Trajectory of epigenetic aging and health outcomes in childhood cancer survivors

ABSTRACT Survivors of childhood cancer are at increased risk for chronic health conditions (CHCs) and early mortality at rates typically among individuals decades older, suggesting an accelerated aging phenotype. However, there are limited studies applying molecular biomarkers to quantify the acceleration of aging in long-term survivors of

childhood cancer. Here, we propose to apply epigenetic age to measure biological aging and investigate the trajectories of epigenetic aging, risk factors and health outcomes in this population. Our proposal is built upon our previous studies reporting that that epigenetic age acceleration (EAA) is significantly higher in survivors of

childhood cancer than individuals without a history of cancer, and is associated with treatment exposures, unfavorable health behaviors, and presence of CHCs. To further our research, we will take advantage of the rich resources of the St. Jude Lifetime Cohort Study (SJLIFE), which includes 4,263 5+ year survivors of childhood

cancer who have been characterized with genome-wide epigenetic profiling (MethylationEPIC BeadChip) using peripheral blood mononuclear cells (PBMCs) collected at one time point (T1), and are well documented for cancer treatment exposures, health behaviors, social determinants of health (SDOH) as well as comprehensive clinical

assessments of CHCs. We will also measure EAA for a set of 1,804 survivors with PBMCs collected at a second time point (T2) and 1,000 survivors for a third time point (T3), with an interval of approximately 5-years between adjacent time points. In addition, we will leverage two ongoing NIH-funded intervention trials: Telehealth-based

intervention to improve fitness [CA246570], and eHealth intervention for late effects of childhood cancer [CA239689], where biospecimens will be collected before and after the intervention and will undergo epigenetic profiling.
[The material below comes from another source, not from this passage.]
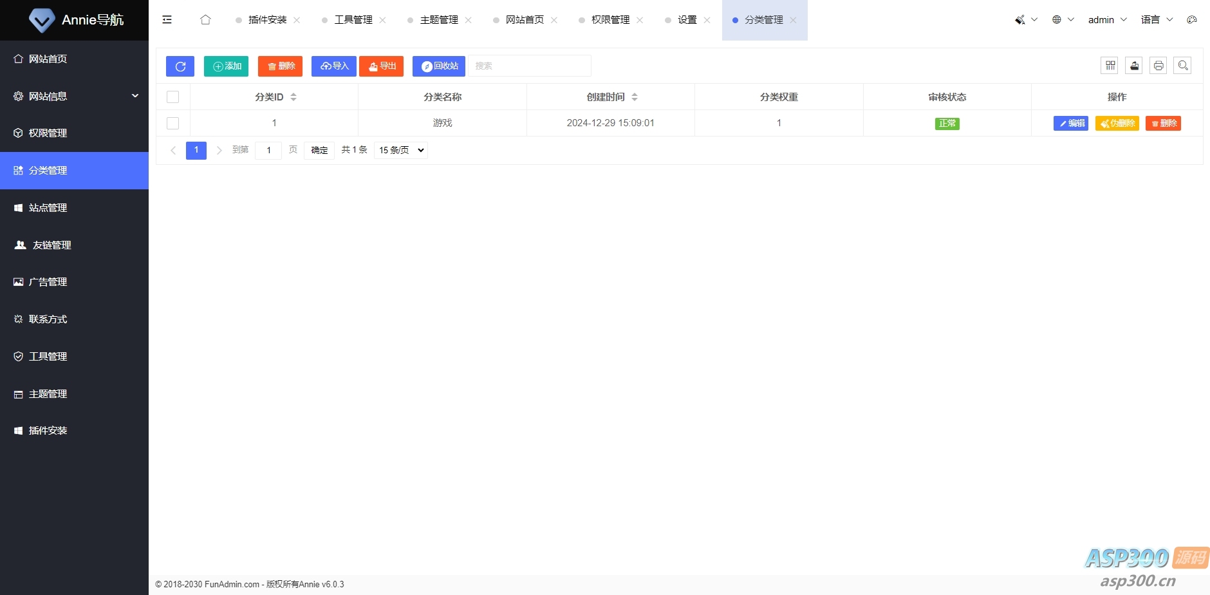Click the print table icon
1210x595 pixels.
point(1158,66)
The overarching goals are to: 1) examine the effect of health behaviors and SDOH factors on the rate

of change in EAA during follow-up of the SJLIFE cohort; 2) evaluate the association between the rate of change in EAA and subsequent long-term outcomes including prevalence/severity/cumulative burden of CHCs and mortality during follow-up of the SJLIFE cohort; and 3) determine the impact of behavioral interventions for

physical fitness and sleep quality on the changes in EAA. Our novel study will encompass observational and interventional components, each with a longitudinal repeated measures of EAA at up to three time-points to enable evaluation of the changes in EAA. Findings from non-Hispanic White survivors will be evaluated in diverse

populations including non-Hispanic Black and Hispanic survivors as well as non-cancer controls in an exploratory fashion. Successful completion of the proposed study will substantially advance our understanding and generate new insights into the accelerated aging phenomenon, inform development of novel interventions to slow down

accelerated aging and prevent or remediate age-related CHCs, and facilitate future clinical translation of EAA and/or other aging biomarkers to patient care, which is critically needed for aging survivors of childhood cancer.